La short fiction sta morendo?

15 dicembre 2008

Tra i tanti allarmi che negli ambienti della letteratura fantastica vengono lanciati a intervalli regolari, c’è quello della prossima dipartita del racconto dal panorama della narrativa di fantascienza.

Nel corso della scorsa estate, tra convention e post su blog, se ne è parlato molto negli USA. Il campanello d’allarme è stato suonato dall’inarrestabile calo delle vendite delle riviste specializzate nella pubblicazione di racconti brevi e lunghi fantasy, horror e di fantascienza.

Al termine delle conversazioni generate da queste notizie pare che, più o meno, si sia trovato un accordo su un’analisi della situazione.

Il racconto gode di ottima salute ed è ancora un sistema per entrare nel mercato. Gli editori di riviste (cartacee e digitali) sono sempre alla ricerca di nuovi autori e sollecitano invii di proposte. Vi ricordo che molte riviste pagano, anche bene, i racconti che pubblicano.

Chi gode di pessima salute sono le riviste cartacee.
Da un lato vengono accusate di pubblicare racconti troppo cerebrali e complessi, mentre il pubblico vorrebbe una narrativa più avvincente e d’azione. Dall’altro in molti sostengono che le riviste non siano più il motore dell’innovazione nel campo della narrativa fantastica.
Da più di una parte si sostiene che la regola d’oro “prima di inviarci un racconto, leggete quello che abbiamo pubblicato fino ad ora” abbia limitato la creatività degli autori, che inviano alle riviste racconti che hanno tutti un che di già visto, dato che non si discostano molto, appunto, da quanto già pubblicato in passato.

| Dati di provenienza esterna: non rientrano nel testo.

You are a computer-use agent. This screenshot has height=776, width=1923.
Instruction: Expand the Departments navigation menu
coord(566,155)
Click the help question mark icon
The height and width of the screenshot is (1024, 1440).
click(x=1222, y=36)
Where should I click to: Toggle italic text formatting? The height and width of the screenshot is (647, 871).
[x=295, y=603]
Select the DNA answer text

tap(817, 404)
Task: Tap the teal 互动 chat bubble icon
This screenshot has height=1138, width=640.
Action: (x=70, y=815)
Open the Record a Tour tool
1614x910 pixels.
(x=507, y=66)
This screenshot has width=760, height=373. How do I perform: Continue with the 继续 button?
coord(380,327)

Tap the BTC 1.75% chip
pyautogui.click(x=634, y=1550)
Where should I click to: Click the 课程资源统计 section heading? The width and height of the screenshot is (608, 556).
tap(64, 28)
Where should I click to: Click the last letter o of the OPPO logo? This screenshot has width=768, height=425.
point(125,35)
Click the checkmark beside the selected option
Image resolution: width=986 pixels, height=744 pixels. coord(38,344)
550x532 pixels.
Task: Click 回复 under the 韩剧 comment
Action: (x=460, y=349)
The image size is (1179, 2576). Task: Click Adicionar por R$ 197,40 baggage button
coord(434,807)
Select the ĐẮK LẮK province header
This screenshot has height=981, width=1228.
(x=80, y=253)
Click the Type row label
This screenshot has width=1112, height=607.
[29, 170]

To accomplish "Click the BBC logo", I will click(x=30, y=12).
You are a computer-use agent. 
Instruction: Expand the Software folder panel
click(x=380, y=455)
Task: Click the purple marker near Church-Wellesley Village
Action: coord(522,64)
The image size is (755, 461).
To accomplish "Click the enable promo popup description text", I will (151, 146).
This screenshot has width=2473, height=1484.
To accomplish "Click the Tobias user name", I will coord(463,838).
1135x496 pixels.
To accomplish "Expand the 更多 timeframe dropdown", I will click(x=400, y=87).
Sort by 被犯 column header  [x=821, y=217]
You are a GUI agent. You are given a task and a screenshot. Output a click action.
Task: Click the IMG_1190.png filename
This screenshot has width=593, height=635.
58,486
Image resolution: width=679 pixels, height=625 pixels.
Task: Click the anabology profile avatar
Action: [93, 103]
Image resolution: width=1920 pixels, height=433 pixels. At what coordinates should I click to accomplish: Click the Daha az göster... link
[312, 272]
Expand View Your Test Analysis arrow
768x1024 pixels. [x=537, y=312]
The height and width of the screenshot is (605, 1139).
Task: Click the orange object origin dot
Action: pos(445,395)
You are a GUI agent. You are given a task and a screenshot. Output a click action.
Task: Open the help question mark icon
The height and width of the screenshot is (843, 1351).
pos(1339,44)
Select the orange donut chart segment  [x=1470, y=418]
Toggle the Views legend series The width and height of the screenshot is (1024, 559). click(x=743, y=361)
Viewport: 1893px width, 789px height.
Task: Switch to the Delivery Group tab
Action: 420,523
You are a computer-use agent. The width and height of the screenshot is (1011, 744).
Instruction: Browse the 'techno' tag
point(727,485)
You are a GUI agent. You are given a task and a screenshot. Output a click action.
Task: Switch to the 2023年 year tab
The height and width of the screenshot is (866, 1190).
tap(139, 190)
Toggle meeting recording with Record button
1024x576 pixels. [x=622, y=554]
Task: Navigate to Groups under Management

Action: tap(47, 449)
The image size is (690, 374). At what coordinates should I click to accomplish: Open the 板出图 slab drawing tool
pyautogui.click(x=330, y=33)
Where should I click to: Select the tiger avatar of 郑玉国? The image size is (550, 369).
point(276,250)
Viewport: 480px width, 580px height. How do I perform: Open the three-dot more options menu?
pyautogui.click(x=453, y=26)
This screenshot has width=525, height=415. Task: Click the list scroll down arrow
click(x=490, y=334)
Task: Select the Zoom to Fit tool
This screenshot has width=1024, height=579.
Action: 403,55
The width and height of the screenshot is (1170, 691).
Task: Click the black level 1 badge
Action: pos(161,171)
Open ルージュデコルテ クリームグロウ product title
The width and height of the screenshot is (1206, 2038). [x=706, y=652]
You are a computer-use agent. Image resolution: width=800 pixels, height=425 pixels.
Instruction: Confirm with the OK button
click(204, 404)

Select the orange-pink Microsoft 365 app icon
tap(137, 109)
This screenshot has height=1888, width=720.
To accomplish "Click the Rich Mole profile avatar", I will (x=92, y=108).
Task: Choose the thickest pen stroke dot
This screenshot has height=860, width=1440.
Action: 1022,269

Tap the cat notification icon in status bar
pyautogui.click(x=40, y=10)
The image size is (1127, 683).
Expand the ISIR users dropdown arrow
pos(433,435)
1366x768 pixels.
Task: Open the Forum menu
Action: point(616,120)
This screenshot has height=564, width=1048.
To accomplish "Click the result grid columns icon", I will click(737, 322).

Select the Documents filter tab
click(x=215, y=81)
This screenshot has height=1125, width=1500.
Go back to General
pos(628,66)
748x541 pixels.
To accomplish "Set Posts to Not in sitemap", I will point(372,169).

In più, le riviste cartacee soffrono la concorrenza della distribuzione online dei testi.
Un fatto su cui però in molti si sono detti d’accordo è che il modello della rivista ha ancora importanza. In molti sostengono che è un bene che gli autori affermati possano distribuire direttamente al pubblico le loro opere, pubblicandole sui loro siti internet. Ma sostengono anche che passare per una rivista, e quindi sottoporsi al giudizio, alla critica, ai commenti e ai consigli di un editore, sia un passo formativo molto importante per i nuovi autori.
Chiunque oggi può pubblicare online i propri scritti – e questo è positivo. Ma sottoporsi al vaglio di un editore e superarlo è ancora oggi considerato il modo migliore per farsi le ossa e per acquisire “credibilità” come autore.

Le conclusioni, quindi, sono che il racconto è ancora una forma narrativa importante per il fantasy e la fantascienza. Ma c’è qualcosa che non va nelle riviste cartacee specializzate, che pure hanno fatto la storia della fantascienza e del fantasy. Non pubblicano più racconti innovativi, anzi, tendono a proporre materiale troppo simile a quello pubblicato in passato. Alcune riviste online stanno acquisendo maggior credito delle storiche testate cartacee. Il ruolo dell’editore è ancora considerato importante. Molti lettori preferiscono conoscere nuovi autori e nuovi approcci al genere fantastico attraverso le raccolte di racconti, i tanti best of e antologie che vengono pubblicati ogni anno.

Personalmente sono d’accordo con le conclusioni delle discussioni di questa estate. Il racconto, secondo me, è e sarà sempre un’ottima palestra e un ottimo strumento narrativo. Non penso che pubblicare su carta sia più nobilitante che pubblicare online, ma sono convinto che sia molto diverso pubblicare per conto proprio dall’essere pubblicati da un editore. Il ruolo dell’editore è ancora oggi fondamentale.

Voi leggete racconti di genere fantastico? Dove li reperite? Su internet? Acquistate raccolte?

4 commenti

  • Jacopo Donati 9 settembre 2009a19:54

    Quali sono le riviste che pagano i racconti?

  • ancos 10 settembre 2009a12:03

    Ciao Jacopo.

    A mente ti rispondo: in Italia nessuna. Ho fatto una rapida ricerca su Internet: nessuna. Una volta c’era Macworld, ma mi pare che abbiano chiuso la rubrica dedicata ai racconti. Spero che arrivi qualcuno a smentirmi 🙂

    All’estero invece ce ne sono alcune, sia cartacee che online, che pagano gli autori. Ma, ovviamente, devi sottoporre loro materiale in inglese. Se perte la lingua non è un problema, dimmelo e ti segnalerò i loro indirizzi.

  • JoJo 7 novembre 2009a23:58

    Ciao Ancos!
    Per me l’inglese non è affatto un problema(anzi:),potresti fare sapere pure a me i nomi e gli indirizzi delle riviste che pagano gli autori per favore?